AUTHORS NOTE: THE 2008 ECONOMIC CRISIS

Page v

 

This book took years of reflection and even more years to write and does not mention the 2008 economic crisis, although it does foretell its possibility. Therefore, I felt that I should discuss that crisis.

 

To begin, I do not support current economic theories and am not a proponent of any political party.  The book makes an emphatic statement that definitive economic solutions exist that are based on the economics of labor and not demand or supply side economics. Additionally, the old writers, Smith-Marx-Engels-Mandeville-Schumpeter-Keynes, were simply observers in an embryonic revolution. These brilliant men did not and possibly could not have known where capitalism would take society.  They made meaningful observations, and they were thinkers, unlike modern economists, who, it seems, have limited themselves to a debate over old ideas.

 

Now to explain: In the book I suggest that a modern economy should be more stable, and indeed, we have had nearly twenty-five years of mostly uphill growth in the number employed and our stock market. The reckoning for stable economic growth was made based on the observation that the division of labor had been evolving in stages that I call Rural, Transitional, and Complex. Basically, labor has become so divided into professions, occupations, and work responsibilities that any individual catastrophic event would typically have only local consequences.

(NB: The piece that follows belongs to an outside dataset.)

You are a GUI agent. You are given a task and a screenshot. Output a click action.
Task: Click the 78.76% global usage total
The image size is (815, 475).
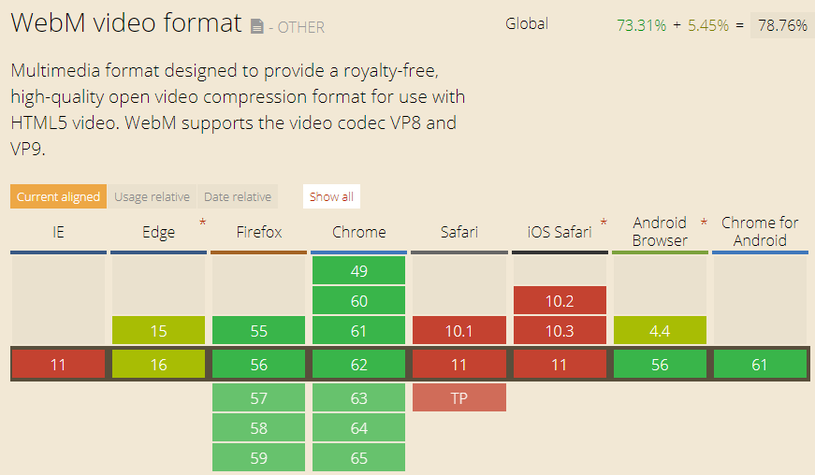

Also, we have come to a point where private-sector businesses have the flexibility to adapt to market forces that are indicative of a Complex economy and needed to fulfill increasing government demands. Thus, given normal circumstances, our Complex economy would not suffer greatly from any event. The only ostensible cracks in this theory would be the recession related to the dot-com revolution and the 2008 debacle. The dot-coms did consume enormous amounts of capital and manpower, and that recession resolved itself quickly and with no meaningful disturbance in employment. Its occurrence is not an exception to the rule. There is one fly in the ointment, which brings us to the 2008 crisis.